Like crazy, Van Gogh painted and painted his paintings using incredible color combinations, completing each new painting by the evening of one day. His productivity was incredible. “In the intervals between attacks, the patient is completely calm and passionately indulges in painting,” the attending physician stated.

The tragedy happened on May 16, 1890. Van Gogh committed suicide while working on another painting. There were plenty of motives for his suicide: non-recognition, misunderstanding of others, eternal ridicule both among venerable painters and among friends and relatives, mental illness, poverty, finally ... Van Gogh's brother, Theo, was perhaps the only person who understood, loved artist and took care of him. He spent almost all his fortune on the maintenance of Van Gogh, which ultimately led Theo to complete ruin. The realization that he, Van Gogh, had brought his beloved brother to poverty, further increased his despair, because he was an extremely conscientious and infinitely kind person. Confluences of this kind of circumstances are tragic for a genius. Van Gogh shot himself in the stomach - this is what any normal person could do if he found himself in simply monstrous conditions. These conditions seemed all the more unbearable for a person with an acute and even painful susceptibility to the surrounding world.

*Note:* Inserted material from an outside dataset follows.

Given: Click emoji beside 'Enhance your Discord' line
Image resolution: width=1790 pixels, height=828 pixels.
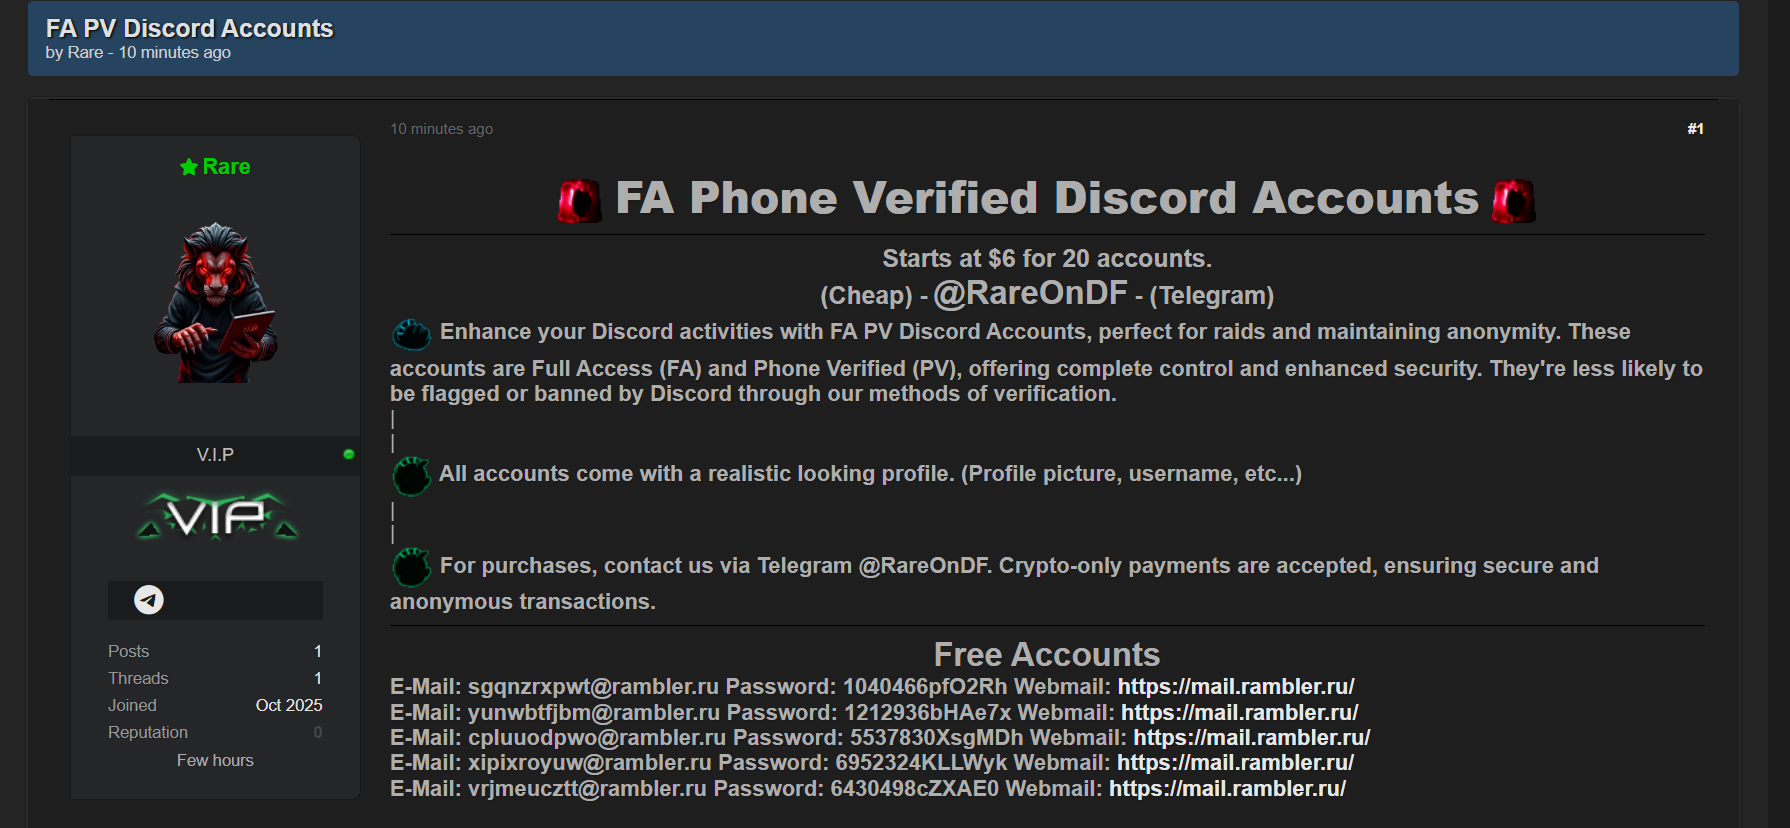Looking at the screenshot, I should (411, 333).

Psychologists diagnosed the artist's illness as a manic-depressive psychosis. “His seizures were cyclical, repeated every three months. In the hypomanic phases, Van Gogh again began to work from sunrise to sunset, painted with rapture and inspiration, two or three paintings a day, ”wrote the doctor. The bright, literally red-hot colors of his paintings of the last period also speak in favor of this diagnosis.

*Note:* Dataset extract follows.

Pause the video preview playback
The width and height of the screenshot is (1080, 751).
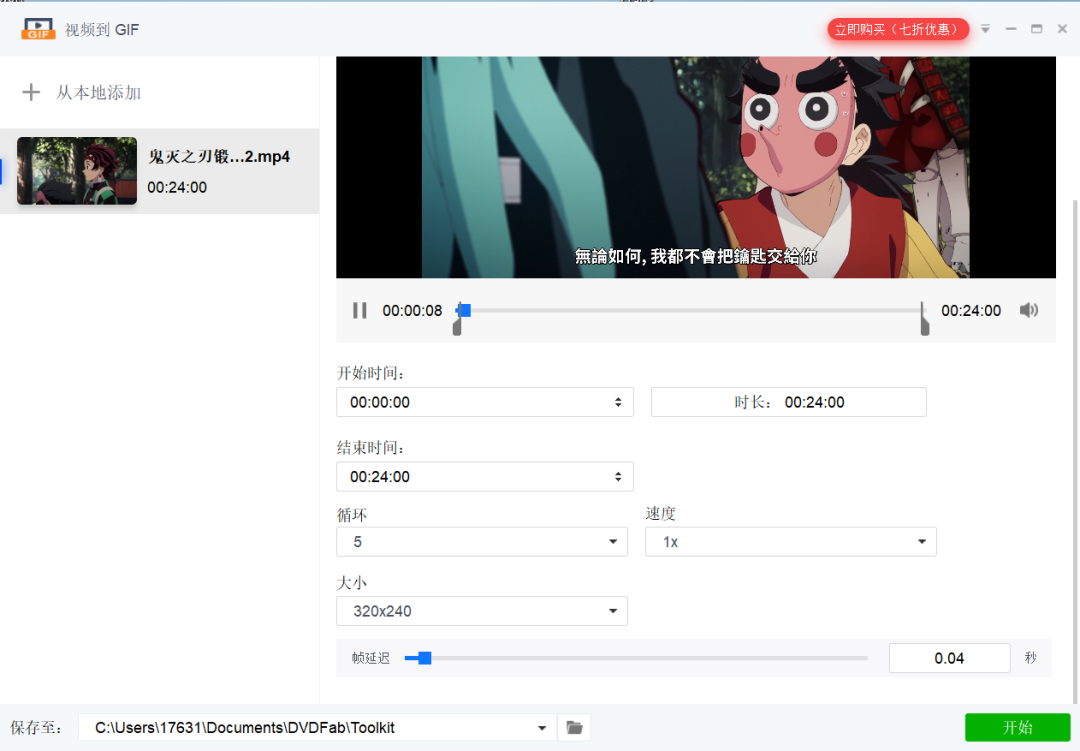tap(359, 310)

According to one version, the cause of the artist's death was the destructive effect of absinthe, to which he was not indifferent, like many other people of a creative warehouse. This absinthe, according to experts, contained an extract of wormwood alpha-thujone. This substance, entering the human body, penetrates into the nervous tissue, including the brain, which leads to a disruption in the process of normal inhibition of nerve impulses, in other words, the nervous system “breaks down”. As a result, a person experiences seizures, hallucinations, and other signs of psychopathic behavior. It should be noted that the alkaloid thujone is contained not only in wormwood, but also in thuja, which gave the name to this alkaloid, and in many other plants. Ironically, these ill-fated thujas grow on the grave of Vincent van Gogh, whose dope finally killed the artist.

Among other versions of Van Gogh's illness, another one has recently appeared. It is known that the artist often experienced a condition accompanied by ringing in the ears. So, experts have found that this phenomenon is accompanied by severe depression. Only the professional help of a psychotherapist can get rid of such a state. Presumably, it was the ringing in the ears with Meniere's disease, and even in combination with depression, that drove Van Gogh to insanity and suicide.

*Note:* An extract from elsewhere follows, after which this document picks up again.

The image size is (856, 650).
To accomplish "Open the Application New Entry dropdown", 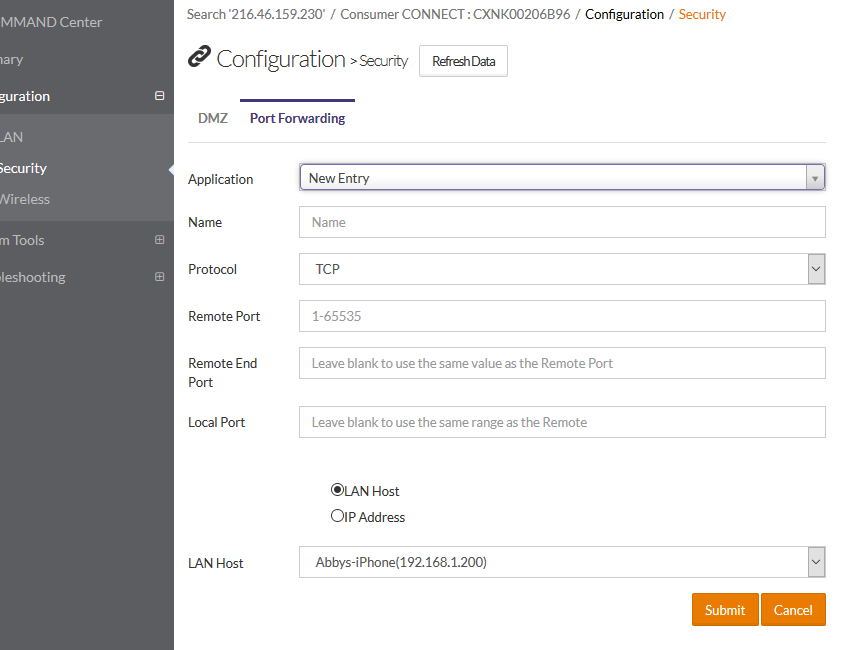I will [x=562, y=178].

Be that as it may, but the work of Van Gogh gave mankind amazing masterpieces. His vision of the world was so unusual and so amazing that hardly any other artist could repeat Van Gogh's masterpieces. However, he managed to capture not only his own original vision, but also to impose it on the viewer. True, he received recognition only after his death. If during his lifetime no one understood him, and for his entire long-suffering period of creativity, Van Gogh hardly managed to sell only one of his works, now his paintings are sold at auctions for fabulous sums (the artist's self-portrait at the Christie's auction was sold for more than 71 million dollars). As one contemporary critic lamented, only now "many have learned to see the world exactly as Van Gogh saw it."